▶ Task directions:
Reproduce the data below word for word.

┌──

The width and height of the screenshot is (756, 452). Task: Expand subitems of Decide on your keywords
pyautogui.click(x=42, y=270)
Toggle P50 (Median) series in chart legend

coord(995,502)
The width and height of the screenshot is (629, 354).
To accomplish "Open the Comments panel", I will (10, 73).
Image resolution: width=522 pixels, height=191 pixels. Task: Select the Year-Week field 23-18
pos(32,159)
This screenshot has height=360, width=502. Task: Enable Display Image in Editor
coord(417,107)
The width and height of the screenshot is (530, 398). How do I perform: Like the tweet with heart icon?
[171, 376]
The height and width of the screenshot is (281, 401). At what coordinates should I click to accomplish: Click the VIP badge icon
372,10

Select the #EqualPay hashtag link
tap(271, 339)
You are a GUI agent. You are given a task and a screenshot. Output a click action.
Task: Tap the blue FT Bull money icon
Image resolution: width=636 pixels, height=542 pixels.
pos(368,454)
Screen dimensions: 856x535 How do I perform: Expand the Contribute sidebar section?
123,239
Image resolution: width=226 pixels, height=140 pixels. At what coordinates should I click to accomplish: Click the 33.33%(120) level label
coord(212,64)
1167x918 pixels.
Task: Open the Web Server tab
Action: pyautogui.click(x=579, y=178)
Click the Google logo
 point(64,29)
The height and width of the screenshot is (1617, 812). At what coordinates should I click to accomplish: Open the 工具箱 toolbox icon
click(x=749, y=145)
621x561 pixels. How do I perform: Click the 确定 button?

└──

▶ Solution:
The width and height of the screenshot is (756, 452). Task: Expand subitems of Decide on your keywords
pyautogui.click(x=42, y=270)
Toggle P50 (Median) series in chart legend

coord(995,502)
The width and height of the screenshot is (629, 354).
To accomplish "Open the Comments panel", I will (10, 73).
Image resolution: width=522 pixels, height=191 pixels. Task: Select the Year-Week field 23-18
pos(32,159)
This screenshot has height=360, width=502. Task: Enable Display Image in Editor
coord(417,107)
The width and height of the screenshot is (530, 398). How do I perform: Like the tweet with heart icon?
[171, 376]
The height and width of the screenshot is (281, 401). At what coordinates should I click to accomplish: Click the VIP badge icon
372,10

Select the #EqualPay hashtag link
tap(271, 339)
You are a GUI agent. You are given a task and a screenshot. Output a click action.
Task: Tap the blue FT Bull money icon
Image resolution: width=636 pixels, height=542 pixels.
pos(368,454)
Screen dimensions: 856x535 How do I perform: Expand the Contribute sidebar section?
123,239
Image resolution: width=226 pixels, height=140 pixels. At what coordinates should I click to accomplish: Click the 33.33%(120) level label
coord(212,64)
1167x918 pixels.
Task: Open the Web Server tab
Action: pyautogui.click(x=579, y=178)
Click the Google logo
 point(64,29)
The height and width of the screenshot is (1617, 812). At what coordinates should I click to accomplish: Open the 工具箱 toolbox icon
click(x=749, y=145)
621x561 pixels. How do I perform: Click the 确定 button?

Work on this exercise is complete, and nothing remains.